A mixture of cyanide and copper, when irradiated with ultraviolet (UV) light, may have produced simple sugars that formed a key ingredient responsible for the origin of life on Earth.

Origin of life on Earth: Cyanide may have been the key ingredient (Representational image)

New Delhi: Researchers have come across a strange finding that may explain the origin of life on early Earth – cyanide.

The beginning and the consequent evolution of life on Earth has been under constant scrutiny in the field of science.

In November 2017, a team of researchers from The Scripps Research Institute (TSRI) in the US hypothesized that a chemical reaction called phosphorylation may have been crucial for the assembly of three key ingredients in early life forms.

Now, the study has found that a mixture of cyanide and copper, when irradiated with ultraviolet (UV) light, may have produced simple sugars that formed a key ingredient responsible for the origin of life on Earth.

"One story for the origin of life is what we call the RNA world," said Zoe Todd from the Harvard University in the US.

"In order to make something like an RNA nucleotide, you need these sugars. This shows that process was plausible on the early Earth," said Todd, a researcher in the study published in the journal Royal Society of Chemistry.

When scientists in the UK demonstrated that the system could produce simple sugars such as glycolaldehyde and glyceraldehyde in 2012, it became a key step in showing that the hypothesis was plausible.

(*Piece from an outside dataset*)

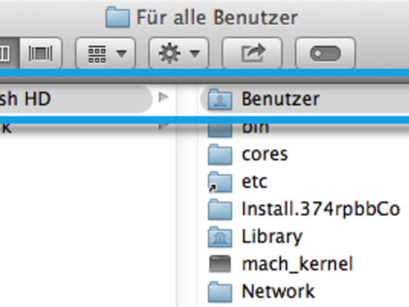Select the mach_kernel file name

Those tests were performed under ideal conditions – with relatively high concentrations of both cyanide and copper, and powerful lamps that generated high-energy, 254-nanometer wavelength light.

However, previous research has shown that early Earth would have experienced a range of wavelengths shorter than typical on the planet's surface today.

Todd and Dimitar Sasselov, a professor at Harvard, set out to test the system under those conditions.

They combined small amounts of cyanide and copper in an airtight quartz container and then hit the solution with lower-intensity light from tunable xenon lamps.

Using prisms, Todd was able to separate the light into different wavelengths and target the system with a specific wavelength for hours at a time before running tests to confirm the reaction was actually taking place.

By adjusting the system based on specific conditions – which molecules are present in an atmosphere and intensity of the UV light produced by nearby stars – researchers could use the system to model whether the reaction could operate on other planets, Todd said.